Maybe that’s why Friday, today, June 15 – payday for many a job across this great nation – me and mine became the proud providers for a 4-year-old Ragdoll cat named “Prince.” Or as I said in the pet store “the cat formerly known as Prince.”
I don’t want to characterize this relationship as me being the owner. We most assuredly don’t own this cat. If anything, Prince will own us. But it’s a great addition to our family. We toyed with the idea of a dog but dogs are too needy. They’re like newcomers in Alcoholics Anonymous. They always need affection, direction and attention, to name just a few of the incessant things canines require. I wasn’t ready for that kind commitment. None of us were.
But I grew up with dogs. Lots and lots of dogs. We had a black Labrador retriever, named Little Star. The name resulted from the fact that she was little with a white splotch of fur under her chin in the shape of a star. She was a wonderful little dog who decided to give birth one day to eight more black Labradors while we were living in Tuxedo Park, New York. None of them as small as her, except for one. There was one; the runt of the litter, in fact. She was a teeny little puppy that was having a helluva time adjusting to this deal called life.

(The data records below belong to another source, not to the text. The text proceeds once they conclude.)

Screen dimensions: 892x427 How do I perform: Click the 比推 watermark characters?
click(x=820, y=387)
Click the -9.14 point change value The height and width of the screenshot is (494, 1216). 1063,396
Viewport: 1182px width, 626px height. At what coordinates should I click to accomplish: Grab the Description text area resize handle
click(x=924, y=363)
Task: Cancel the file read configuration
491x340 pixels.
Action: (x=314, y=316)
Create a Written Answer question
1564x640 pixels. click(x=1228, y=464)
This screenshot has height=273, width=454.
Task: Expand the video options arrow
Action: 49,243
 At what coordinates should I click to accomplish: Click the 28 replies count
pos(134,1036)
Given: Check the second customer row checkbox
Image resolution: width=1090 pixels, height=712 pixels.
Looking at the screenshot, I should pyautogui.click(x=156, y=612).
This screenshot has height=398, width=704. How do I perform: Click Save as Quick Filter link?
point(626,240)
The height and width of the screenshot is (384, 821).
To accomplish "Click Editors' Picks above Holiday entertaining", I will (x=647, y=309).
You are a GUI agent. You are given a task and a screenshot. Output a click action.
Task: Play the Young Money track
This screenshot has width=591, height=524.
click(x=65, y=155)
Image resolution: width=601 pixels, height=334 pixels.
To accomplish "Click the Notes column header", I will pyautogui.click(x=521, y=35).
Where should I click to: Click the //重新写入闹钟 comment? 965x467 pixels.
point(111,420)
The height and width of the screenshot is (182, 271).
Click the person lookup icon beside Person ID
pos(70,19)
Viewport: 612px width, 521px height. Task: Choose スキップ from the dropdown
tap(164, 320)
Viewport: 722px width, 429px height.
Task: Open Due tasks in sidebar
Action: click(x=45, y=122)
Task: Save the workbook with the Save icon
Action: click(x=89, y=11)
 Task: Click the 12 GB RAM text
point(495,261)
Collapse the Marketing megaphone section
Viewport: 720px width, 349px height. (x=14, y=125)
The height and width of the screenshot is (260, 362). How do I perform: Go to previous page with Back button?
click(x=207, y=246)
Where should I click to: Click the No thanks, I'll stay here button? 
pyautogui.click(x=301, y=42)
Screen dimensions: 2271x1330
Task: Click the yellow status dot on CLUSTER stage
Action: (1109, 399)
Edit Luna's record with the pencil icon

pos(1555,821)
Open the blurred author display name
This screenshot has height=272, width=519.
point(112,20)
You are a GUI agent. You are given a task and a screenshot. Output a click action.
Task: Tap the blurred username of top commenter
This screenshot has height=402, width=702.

The other seven dogs were romping about, eating up a storm, playing and appearing to have a wonderful time of it. Not this little girl. She was struggling. I was 12, 13 years-old and I, too, was struggling to adjust to this deal called life. My brothers appeared to be doing fine. So, of course, I claimed this little puppy as my own. I fed it. Played with it, Cleaned it and named it “Little Crud.”
Her nickname became “Cruddy.” God, how I loved that dog. She would follow me around, even sleeping on my bed at night when I went to sleep. She would walk me to the door when I left and she would greet me when I returned. And I swear that dog smiled when she saw me after a day away.
Little Crud got me through much of my teen-age years, along with booze and girls. God, how I loved to get drunk. And, God, how I loved girls. I never had much of a problem with girls, but, boy, did they have a problem with me. Even at that tender age, they seemed to require things I was not prepared to give. But that’s for another visit.
I tip my hat, if I wore one, to “Little Crud.” And offer up my thanks and prayers to where ever she might be. You kept me going through some very difficult times, Cruddy.
Now, today, this Friday, June 15 in the year 2012, we have a cat. “Prince” is part of the Whitmore clan. He has taken up residence under my son, Brennan’s bed. He seems OK, but right now doesn’t want to come out.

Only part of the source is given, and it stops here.